On the following morning I reached the Buffalo road, lined on both sides with farms, and on which a sort of stage-coach runs. I was now again in the cultivated part of the country. Wheat is grown in large quantities, and answers very well, as do oats and barley; Indian corn does not attain the degree of perfection in which it is found further south. The ears were small, and most of those I saw had yellow grain.
About thirty miles from the town, I overtook a cattle dealer from the United States, who was on his road back. He seemed a good sort of fellow, and I resolved to travel the thirty miles in his company. We soon became acquainted. He had two enormously fat oxen, which he had bought in Canada, and a dreadfully thin horse, on which he kindly invited me to take turns to ride, as he would willingly walk a little.

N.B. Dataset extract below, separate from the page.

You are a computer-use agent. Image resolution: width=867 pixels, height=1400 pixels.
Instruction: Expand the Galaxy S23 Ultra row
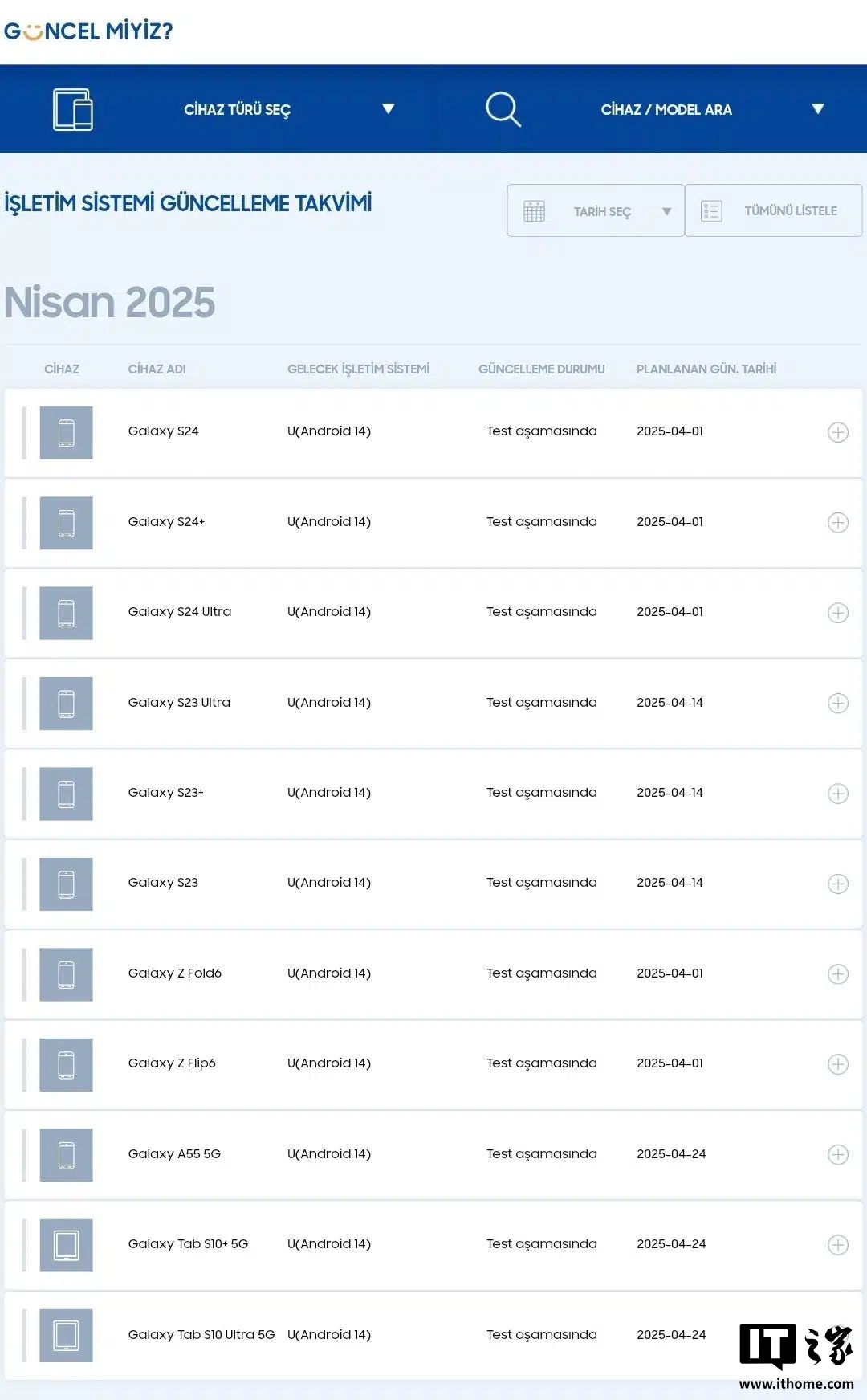click(x=838, y=704)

A light but penetrating rain was falling, and the ride would not have been disagreeable, though the road had become slippery; only the good man was constantly offering the horse, while I was riding, to every person he met, and would have been glad to exchange it for a couple of cows. When tired, he mounted again, and I walked. He carried a book in his pocket containing a deeply affecting tragedy, and as soon as he was firmly fixed in the saddle, he invariably took it out, and began to declaim, holding the book in his left hand, and gesticulating vehemently with his right, in which he brandished his long cattle whip. Whenever the more interesting parts of the tragedy occasioned an extra forcible movement of the right arm, and with it of the whip so formidable to the oxen, an implement on which they kept a constant watch, they started on one side or ran back, and only the prosaic “Quiet there! Gently!” &c., &c., uttered in a pathetic tone, brought back the horned audience to their duty.

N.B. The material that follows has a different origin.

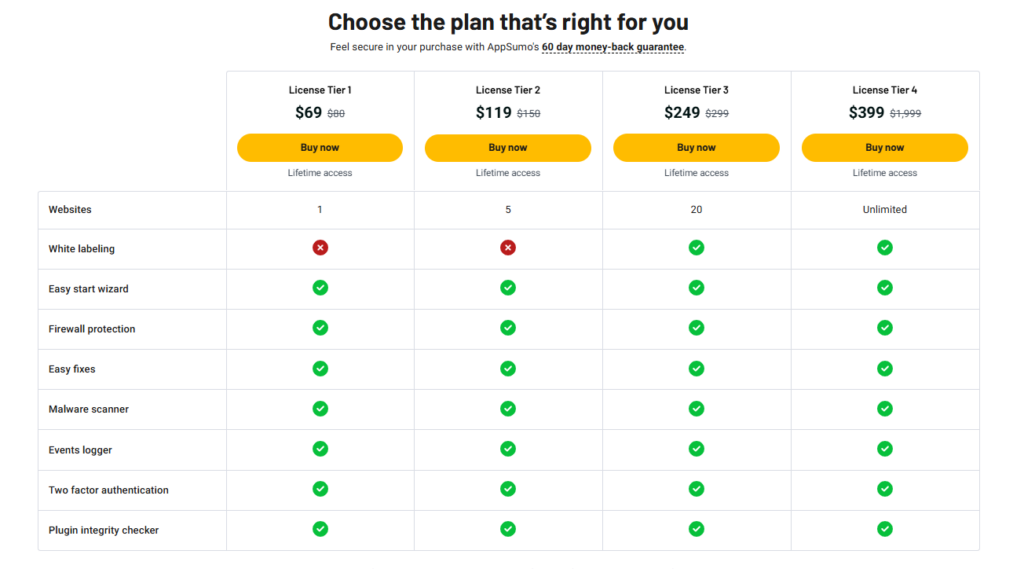Screen dimensions: 1024x569
Task: Select the Websites row label
Action: (x=70, y=210)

On the evening of the 11th of November, I came a second time to the Falls of Niagara, and could now admire their grandeur and majesty from the Canadian side. From thence a beautiful road runs along the Niagara river to Lake Erie. The road itself is good and dry; on the left the glorious wide river, shaded with trees of the original dark forest, on the right a succession of prosperous farms, with excellent orchards; altogether a most enchanting prospect. The whole distance appeared scarcely more than a few paces. A few miles from Buffalo I crossed a ferry worked by horses in a large perpendicular wheel, and was now in the United States again. What I saw of Canada, showed me that it is, at least this part of it, a beautiful and fertile country, with a healthy, though very cold climate, too cold to suit me. It produces excellent corn, but except in the thickly inhabited parts, sheep and pigs do not succeed on account of the numerous wolves. Many Canadian farmers assured me that the bite of a wolf was like that of a venomous reptile to these animals, and that however slightly they may have been bitten, they are sure to die. But perhaps these deaths may have been caused by the bites of rabid wolves.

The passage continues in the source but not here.